===== GIVEN RECORDS =====

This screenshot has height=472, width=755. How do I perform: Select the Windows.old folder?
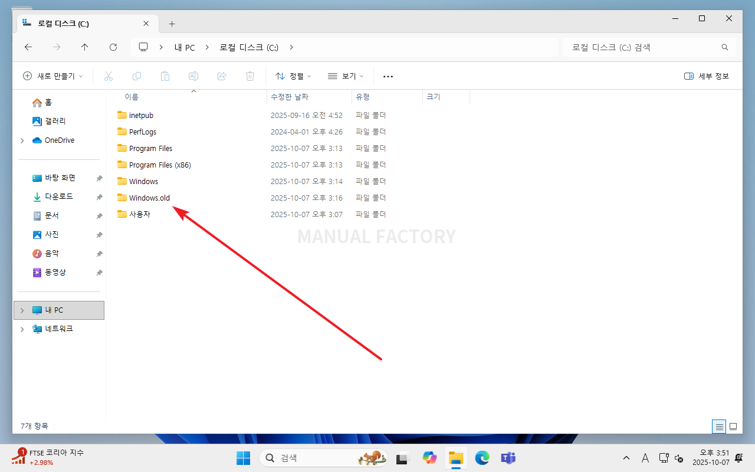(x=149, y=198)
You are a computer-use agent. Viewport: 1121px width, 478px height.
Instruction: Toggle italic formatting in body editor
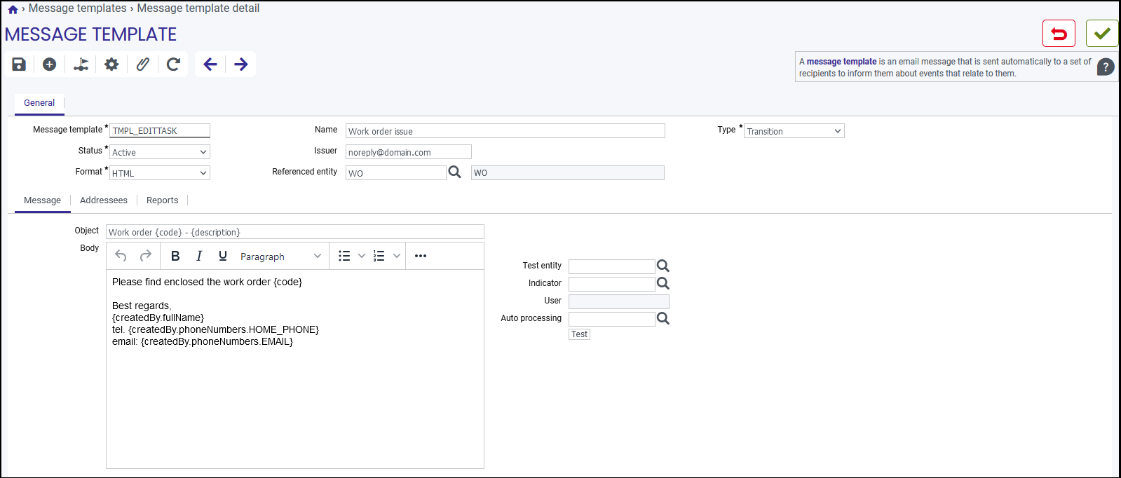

=====
===== GIVEN RECORDS =====

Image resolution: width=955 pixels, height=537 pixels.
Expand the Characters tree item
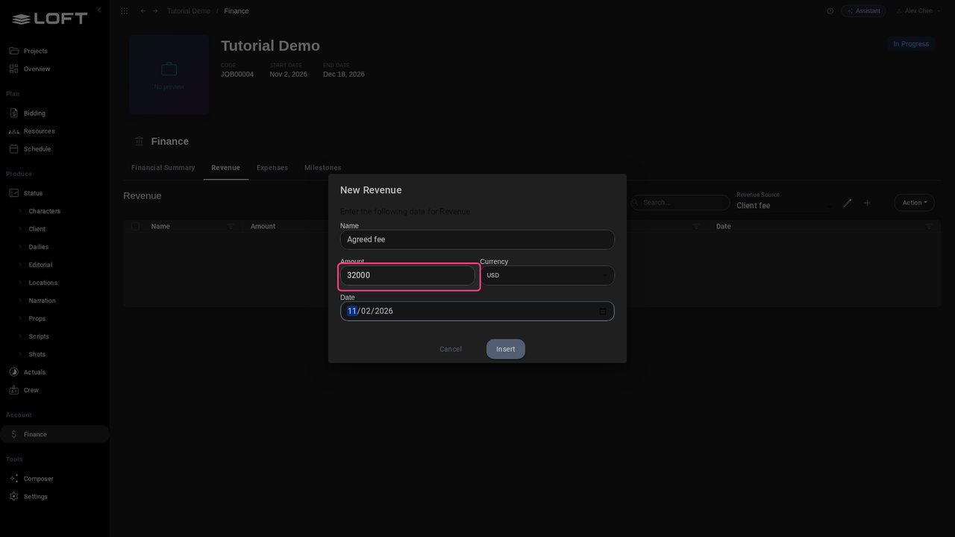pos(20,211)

=====

▶ _WHAT YOU NEED TO DO_
Output exactly the lines above that lie between the line with "This screenshot has" and the line with "Instruction: Toggle italic", those two lines included, and no pictures.

▶ _RESULT OF THIS EXERCISE_
This screenshot has height=472, width=755. How do I perform: Select the Windows.old folder?
(x=149, y=198)
You are a computer-use agent. Viewport: 1121px width, 478px height.
Instruction: Toggle italic formatting in body editor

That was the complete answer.